__Aim of the task__
If a line in the records below holds the word "will", copy it.

__Given entries__
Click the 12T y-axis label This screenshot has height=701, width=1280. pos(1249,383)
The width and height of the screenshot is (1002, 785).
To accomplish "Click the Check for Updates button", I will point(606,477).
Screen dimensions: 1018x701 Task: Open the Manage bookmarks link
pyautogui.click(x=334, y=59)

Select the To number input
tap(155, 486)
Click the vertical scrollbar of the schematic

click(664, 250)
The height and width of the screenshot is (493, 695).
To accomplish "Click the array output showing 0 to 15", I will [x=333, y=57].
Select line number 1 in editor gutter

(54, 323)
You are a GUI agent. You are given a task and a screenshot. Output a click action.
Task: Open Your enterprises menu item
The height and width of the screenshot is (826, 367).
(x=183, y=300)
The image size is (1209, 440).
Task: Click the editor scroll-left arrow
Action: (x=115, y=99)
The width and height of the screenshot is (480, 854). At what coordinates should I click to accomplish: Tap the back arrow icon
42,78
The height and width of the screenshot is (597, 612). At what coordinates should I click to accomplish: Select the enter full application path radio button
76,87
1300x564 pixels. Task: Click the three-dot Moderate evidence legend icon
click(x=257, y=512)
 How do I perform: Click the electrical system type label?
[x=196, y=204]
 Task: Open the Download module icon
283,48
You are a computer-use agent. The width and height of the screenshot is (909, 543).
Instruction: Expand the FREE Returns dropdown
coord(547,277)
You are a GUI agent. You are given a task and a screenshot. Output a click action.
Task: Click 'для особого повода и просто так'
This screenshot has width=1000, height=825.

__Result for this task__
To accomplish "Click the Check for Updates button", I will point(606,477).
To accomplish "Click the array output showing 0 to 15", I will [x=333, y=57].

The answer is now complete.